Seppure con l'emozionata devozione verso un feticcio come Ted Neeley, maggiore apprezzamento merita, qui ed ora, il Judas di Feysal Bonciani che tiene bene testa ai vocalizzi inarrivabili di Carl Anderson il quale, com'è noto, intervenne in partitura con variazioni vocali che solo lui poteva permettersi e che Bonciani esegue tutte o quasi con risultati decisamente convincenti. È un po' meno attore, forse, ma ha la presenza scenica che Ted Neeley, invece, possiede in misura decisamente filodrammatica e se la cava bene, Bonciani, anche nella rilettura di “Superstar”. Qui non è più appeso ad una corda da trapezista calata dal cielo ma la intona nella hall del Metropolitan: “1984 anni dopo”, recita la didascalia del video che lo riprende fino al suo ingresso in sala prima di raggiungere il palco e le sue sottomesse “raelettes”.

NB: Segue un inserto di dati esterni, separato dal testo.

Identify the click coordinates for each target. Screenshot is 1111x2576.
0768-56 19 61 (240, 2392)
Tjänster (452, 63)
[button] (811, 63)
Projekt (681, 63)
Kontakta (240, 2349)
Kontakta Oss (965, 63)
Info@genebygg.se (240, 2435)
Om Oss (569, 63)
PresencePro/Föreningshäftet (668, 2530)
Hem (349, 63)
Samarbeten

Assolutamente eccellente Paride Acacia-Hannas, è rodatissimo e senza gigionerie, eccentrico e insinuante quanto basta, ottimo piglio da autentico “cantattore”. Non può dirsi altrettanto di Francesco Mastroianni che al registro vocale di Caiaphas, basso, conferisce troppo spesso toni al limite della caricatura. Intenso il Pilates di Emiliano Geppetti, essenziale e lirico il Peter di Mattia Braghero; gambe larghe in proscenio e via con il pezzo, il Simon Zealotes di Elia Lo Tauro rammenta un po' il tenore lirico d'antan, un tantino ovvia la drag queen di Salvador Axel Torrisi per Herod, una sorta di cugino povero di Freddie Mercury. Dinanzi a Mary Magdalene, poi, s'avverte chiaramente la differenza tra chi canta e recita (come musical impone) e chi canta, anche bene, ma canta e basta: l'avvenente Simona Di Stefano fa decisamente parte della seconda fascia.

Il Coro ribattezzato Ensemble (completo di trampolieri e mangiatori di fuoco) resta ossatura e linfa vitale dello spettacolo, nel musical come nella tragedia greca: qui, però, scambia troppo spesso lo strattone per gesto teatrale, meglio se canta, ancor meglio se danza.

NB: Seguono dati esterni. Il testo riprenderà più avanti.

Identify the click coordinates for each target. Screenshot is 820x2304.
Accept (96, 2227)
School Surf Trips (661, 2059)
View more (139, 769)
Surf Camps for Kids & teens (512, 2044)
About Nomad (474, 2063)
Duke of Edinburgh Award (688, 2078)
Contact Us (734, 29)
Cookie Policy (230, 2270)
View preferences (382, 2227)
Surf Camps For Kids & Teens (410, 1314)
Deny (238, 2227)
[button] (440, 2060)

Gran bella pasta di musicisti – costantemente in scena su piattaforma girevole, ora “vedette” in primo piano, ora “attori” in ombra - guidati da Emanuele Friello: è un'orchestra in sedicesimo di meno di 10 elementi tra cui Angelo Racz (tastiere), Andrea Inglese (chitarra), Stefano Falcone (batteria).

He scares me so, I want him so, I love him so canta Mary Magdalene. O, se volete: “Superstar-holic” di tutto il mondo, unitevi.

Carmelita Celi

28/3/2017

Le foto del servizio sono di Gianmarco Chieregato.